Using LED strips with ShiftPWM
Shift register can only sink 20mA per pin, so they cannot be connected to LED strips directly, but they can control the transistors that switch the ground connections. You will have to use one transistor per color, just like the Lady Ada article, but you will use ShiftPWM to generate the PWM signals instead of AnalogWrite.
The main thing you will have to take into account when picking a transistor is this:
- The maximum collector current (BJT) or drain current (MOSFET) should be higher than the maximum current of the LED strip. This current is 20mA multiplied by the number of segments.
- The collector-emitter breakdown voltage (BJT) or drain-source breakdown voltage should be higher than the LED strip voltage.
My ShiftPWM Led Strip Driver board
Soldering a transistor behind every pin of your shift registers is a lot of work, especially if you are using a lot of channels like in my book shelves project. To save you the trouble of doing that, I have designed a board with 3 shift registers, 24 MOSFET’s and screw terminals for every input and output:
My board uses MOSFET’s, because they have 2 benefits over BJT’s: they don’t require a base resistor and they have a very low on resistance. They leave the full 12V for the LED strips and produce very little heat.
This board can switch 2.5A per output. The MOSFET’s have a breakdown voltage of 20V, so it is great for controlling 12V LED strips. Multiple boards can chained together to get as many outputs as you like. You can find the board in my web shop here.
The pin numbers for data, clock and latch can be found in the table below.
- Connect VDD to 5V (NOT 12V!!)
- and connect GND to your power supply ground directly. Your Arduino should also be connected to the same power supply GND, but don’t let the high current flow through your Arduino, use two separate wires for the Arduino and the LED strip driver.
- Do not use the SS pin, unless you only use it as output and understand possible effects on the SPI port.
- SDI stands for Serial Data In, this is connected to the Arduino SPI data pin
- SDO stands for Serial Data Out, this pin can go to another LED driver board. All other signals are available on the SDO side as well, for easy chaining.
|Regular Arduino / LilyPad (atmega328)||Arduino Leonardo||Arduino Mega||Teensy 2.0||Teensy++ 2.0|
|Data pin (MOSI)||11||ICSP 4||51||2 (B2)||22 (B2)|
|Clock pin(SCK)||13||ICSP 3||52||1 (B1)||21 (B1)|
|Default Latch pin||8||8||8||8||8|
|Slave select (SS)||10||– (RX LED)||53||0 (B0)||20 (B0)|
|MISO pin(do NOT use!)||12||ICSP 1||50||3 (B3)||23 (B3)|
Wiring and powering my book shelves
There is a total of 8 meters of LED strip in the book shelves, with 60 LED’s per meter. That is a total of 480 LED’s or 1360 single color LED’s. The LED’s are connected in series per 3, so the total current is 1360/3*20mA = 9.6A. At 12V that makes the total power 115.2W.

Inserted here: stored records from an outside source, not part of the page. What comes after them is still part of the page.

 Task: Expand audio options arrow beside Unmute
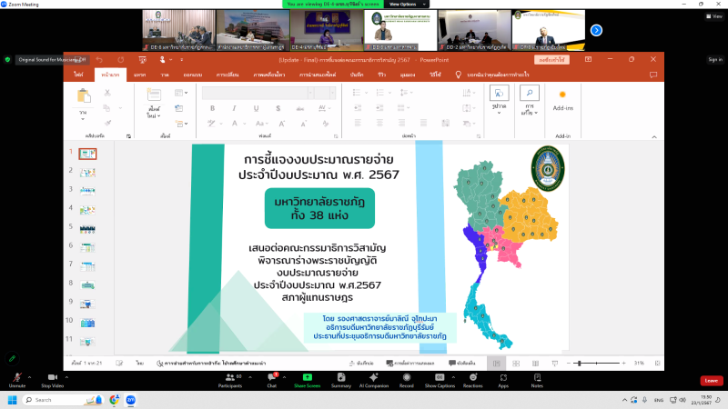pos(31,374)
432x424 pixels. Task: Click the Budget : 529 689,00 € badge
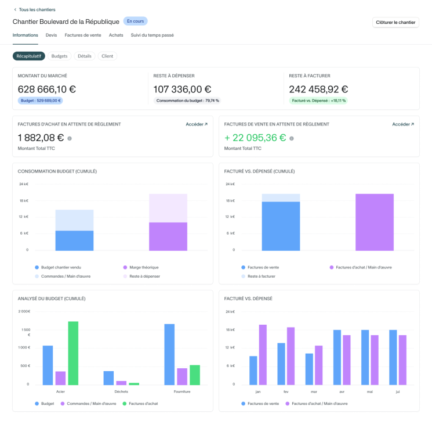pos(41,100)
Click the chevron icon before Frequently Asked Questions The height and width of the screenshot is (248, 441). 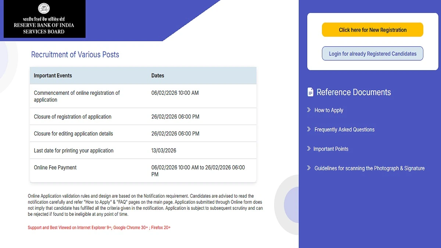(x=309, y=129)
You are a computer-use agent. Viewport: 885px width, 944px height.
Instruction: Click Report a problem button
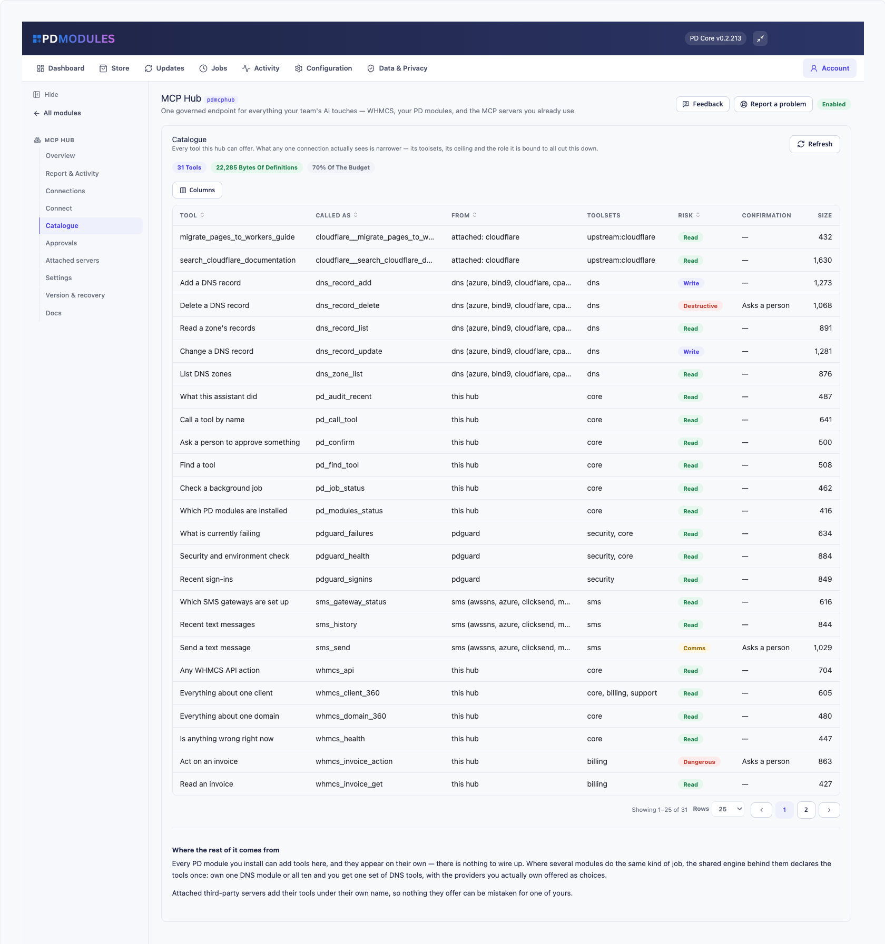tap(773, 104)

The LED strips are driven with 3 of my LED driver boards. The first board drives the bottom 8 shelves. The next board drivers the left side of the top (viewed from the back) and the last board drivers the right side. The boards are just sitting on the shelves and are hidden from view by the books. The wires run along the edges of the shelves and are held in place with cable clips.
The 12V wire and GND wire have to conduct 9.6A. You will have to use thick wire, otherwise you will have a voltage drop over the wire. I recommend using at least a 1.5 mm2 diameter. I used 2.5 mm2, but it will take some force to get that into a screw terminal. All wires are
A cheap computer power supply is used to generate 12V for the LED strips and 5V to power the Arduino. You will have to connect the PS_ON pin (green) of the ATX connector to the GND pin (black), which is next to it. This enables the power supply to run without being connected to a motherboard. You can also switch this connection with a transistor let the Arduino turn the power supply on and off.
Here is a picture of the back of my book shelves:
Driving long wires with an Arduino
When I had connected everything and tried to run a rainbow effect over all LED’s for the first time, the LED strips would flicker and appear white instead of a single color. This effect was worse for the strips later in the chain and got worse as more boards were connected. The problem was that the data and clock signal where degraded too much at the end of the chain, causing the shift registers to get out of sync or clock in the wrong data.
Longer wires will create more capacitance and pick up more noise. The Arduino by itself is not powerful enough to drive these long wires strongly enough, especially for the 4MHz clock signal. A simple, two transistor push-pull line driver circuit for the clock and latch line solved the issue. The data signal is regenerated at every shift register and did not need a line driver. With the addition of this small circuit, the performance was flawless!
For now I just used two rainbow effects to show off the RGB book shelves, but in the future I would like to add the following features:
- A simple control panel to choose a fading mode or constant color and intensity.
- Bluetooth control.
- Make the LED’s respond to music.